**Available data:**

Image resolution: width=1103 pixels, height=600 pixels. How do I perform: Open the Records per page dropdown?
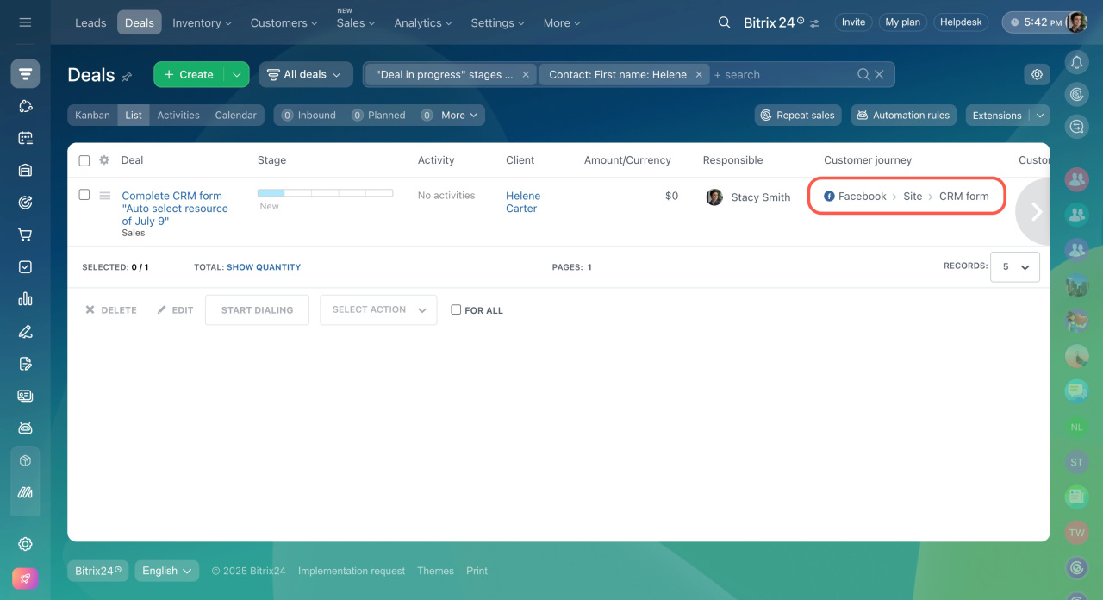click(x=1014, y=267)
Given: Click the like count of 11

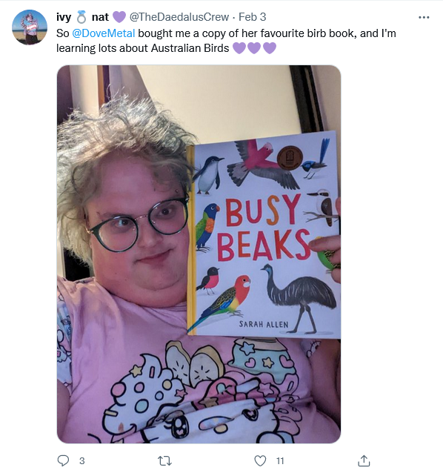Looking at the screenshot, I should [280, 461].
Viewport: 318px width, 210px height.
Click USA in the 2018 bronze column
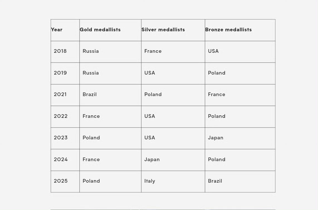pyautogui.click(x=213, y=51)

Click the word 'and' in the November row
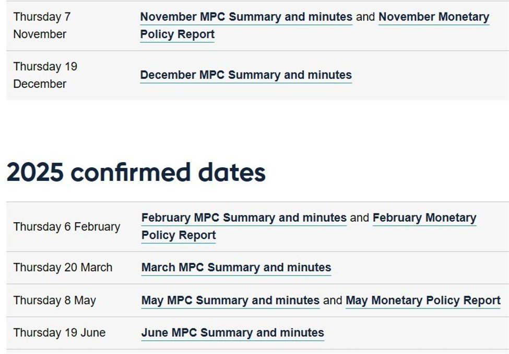[x=365, y=17]
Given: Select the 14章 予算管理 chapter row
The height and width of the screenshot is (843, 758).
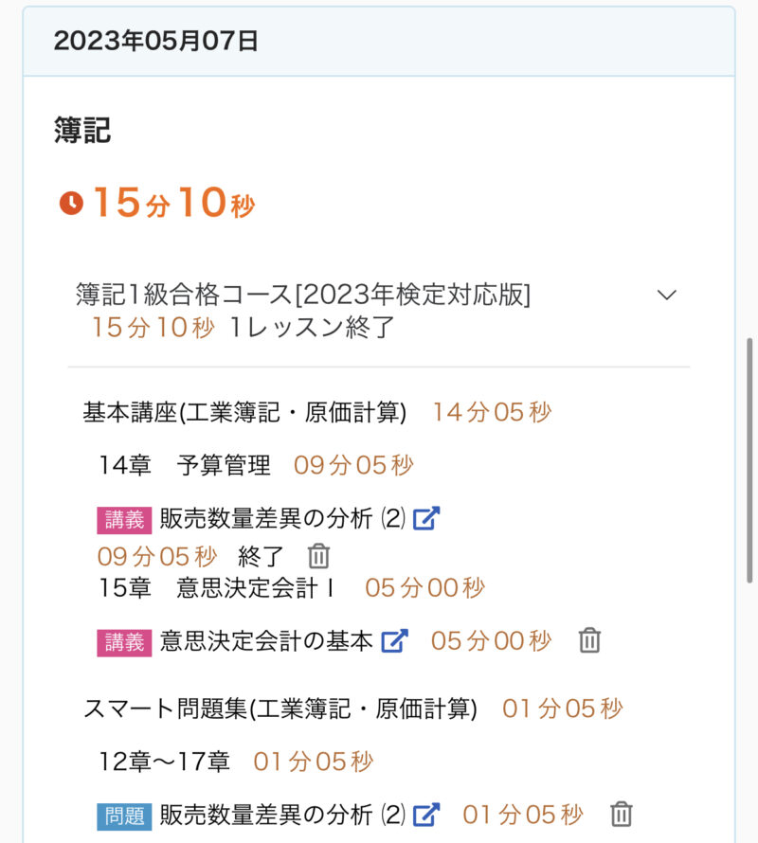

**Exercise requirements:**
Begin with the line that has "Given: Select the 14章 予算管理 chapter row" and continue to the last line of the entries, printing each line exactly and nothing else; include both ends and skip the pictures.

**Output:**
Given: Select the 14章 予算管理 chapter row
The height and width of the screenshot is (843, 758).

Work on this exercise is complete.